NASA and FEMA Prepare for Hypothetical Asteroid Collision with Earth in 2020

▪ Officials believe an asteroid may possibly strike Earth within the next 100 years
▪ A 330-foot asteroid strike would decimate everything within a 30 mile radius
▪ Tens of thousands of people could be killed causing a mass evacuation of Los Angeles

Credit: Flickr / Hubble ESA / Creative Commons

El Segundo, California — It’s a scenario straight out of a Hollywood science fiction movie.

The National Aeronautics and Space Administration (NASA) and the Federal Emergency Management Agency (FEMA) are engaging in exercises about how best to protect the earth in general and Los Angeles in particular in the event of an asteroid collision.

The most recent emergency planetary protection exercise took place on October 25, 2016, at a meeting of officials from NASA, FEMA, and other agencies in El Segundo, California.

NASA and FEMA officials hold an “Asteroid Emergency Planning Exercise” in El Segundo, California, on Oct. 25, 2016. In attendance were representatives from NASA, FEMA, Jet Propulsion Laboratory (JPL), US Dept. of Energy, US Air Force, and California’s Office of Emergency Services. The exercise simulated a possible asteroid impact in 2020 and allowed managers from each agency to explain how each agency would facilitate the collection, analyis, and sharing of data if such an event should occur. Credit: The Aerospace Corporation

In addition to officials from NASA and FEMA, attendees included representatives from NASA’s Jet Propulsion Laboratory, the Department of Energy’s National Laboratories, the U.S. Air Force, and the California Governor’s Office of Emergency Services.

The purpose of what is being called a “tabletop exercise” was to consider and begin to prepare for what might happen if a 330-foot asteroid were to collide with the earth.

The worst-case scenario involved the possibility of an asteroid strike on September 20, 2020 in Southern California.
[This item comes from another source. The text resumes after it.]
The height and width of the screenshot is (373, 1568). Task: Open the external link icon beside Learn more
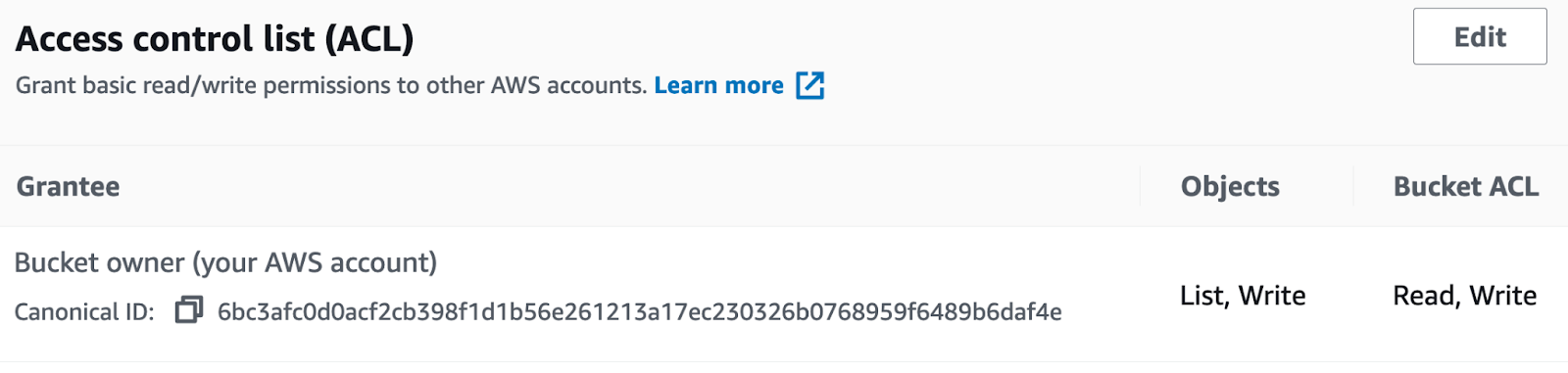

The simulation estimated that such a collision would destroy buildings within a radius of at least 30 miles, would involve tens of thousands of deaths, and would require a mass evacuation of Los Angeles and surrounding areas.

NASA Planetary Defense Officer Lindley Johnson was a speaker at NASA/FEMA’s simulated exercise on Oct. 25, 2016. Credit: The Aerospace Corporation.
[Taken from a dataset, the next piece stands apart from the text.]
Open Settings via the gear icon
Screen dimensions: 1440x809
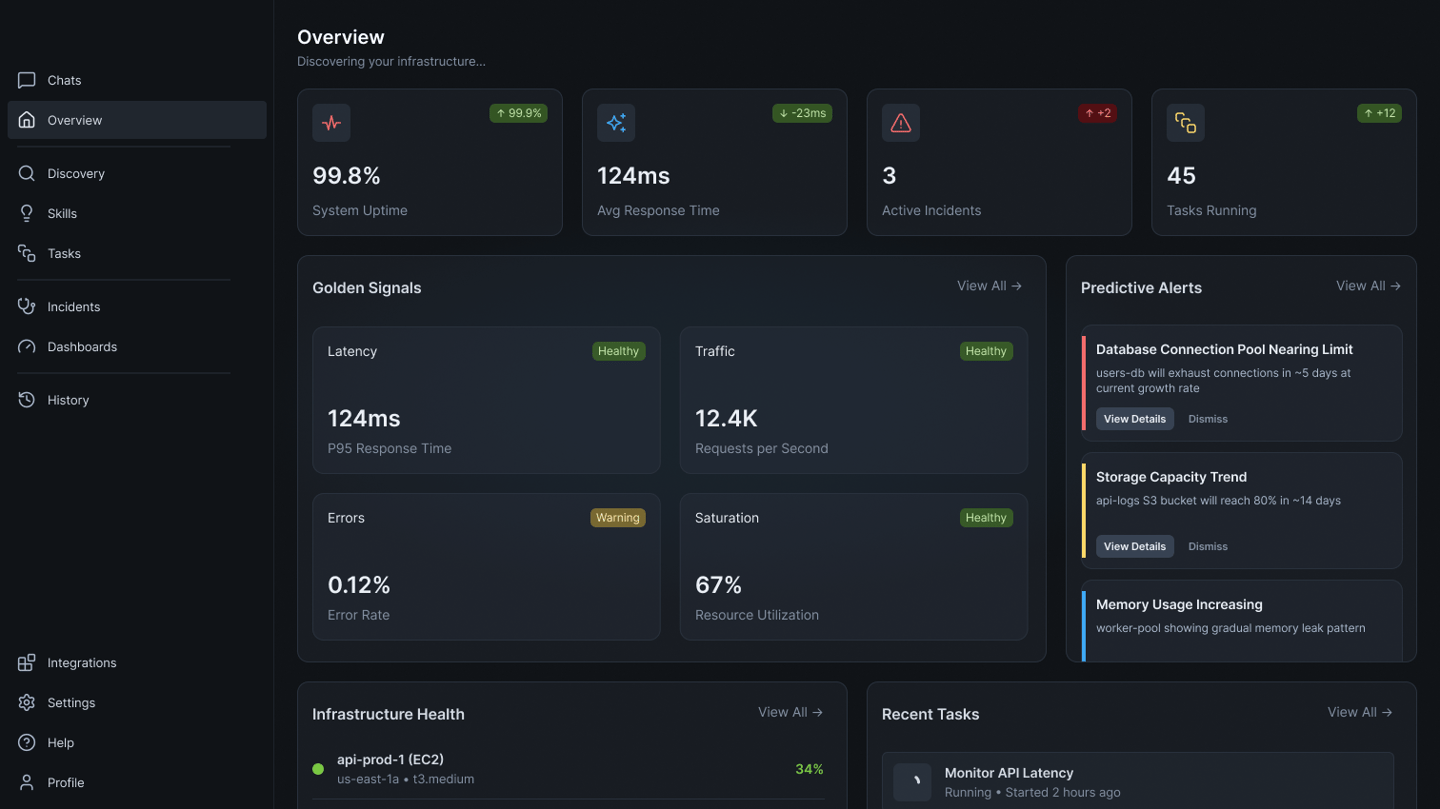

This was the third in a series of simulations jointly sponsored by NASA and FEMA. The meetings are intended to strengthen collaboration between the two agencies, which would be charged to lead the American response in such a crisis.

According to Thomas Zurbuchen, Associate Administrator for NASA’s Science Mission Directorate in Washington,

“It’s not a matter of if — but when — we will deal with such a situation.”

Zurbuchen elaborated,

“Unlike any other time in our history, we now have the ability to respond to an impact threat through continued observations, predictions, response planning, and mitigation.”

The meeting also provided a way for scientists and others to explain how they would collect, analyze, and share data in the event of an asteroid strike against the earth. The exercise helps crisis managers consider and plan for the unique challenges of an asteroid strike, such as emergency preparedness, government agency response, and public warning.

FEMA Administrator Craig Fugate explained,

“It is critical to exercise these kinds of low-probability but high-consequence disaster scenarios.”

He went on to say,

“By working through our emergency response plans now, we will be better prepared if and when we need to respond to such an event.”

For the present, however, an asteroid-earth collision remains a purely hypothetical scenario.

Paul Chodas, manager of NASA’s Center for Near-Earth Object Studies at the Jet Propulsion Laboratory in Pasadena, California, insists there is no significant possibility that an asteroid collision of the kind simulated in the exercise could occur in the next one hundred years.

Image by TBIT from Pixabay
Credit: Pixabay / TBIT / Creative Commons

Chodas admits there are 659 asteroids with a remote chance of colliding with the earth.

“But none pose a significant threat over the next century, either because the probabilities are extraordinarily small, or the asteroids themselves are extremely small.”

However, he admits,

“Nevertheless, we must continue searching for asteroids in case there is one that is heading our way.”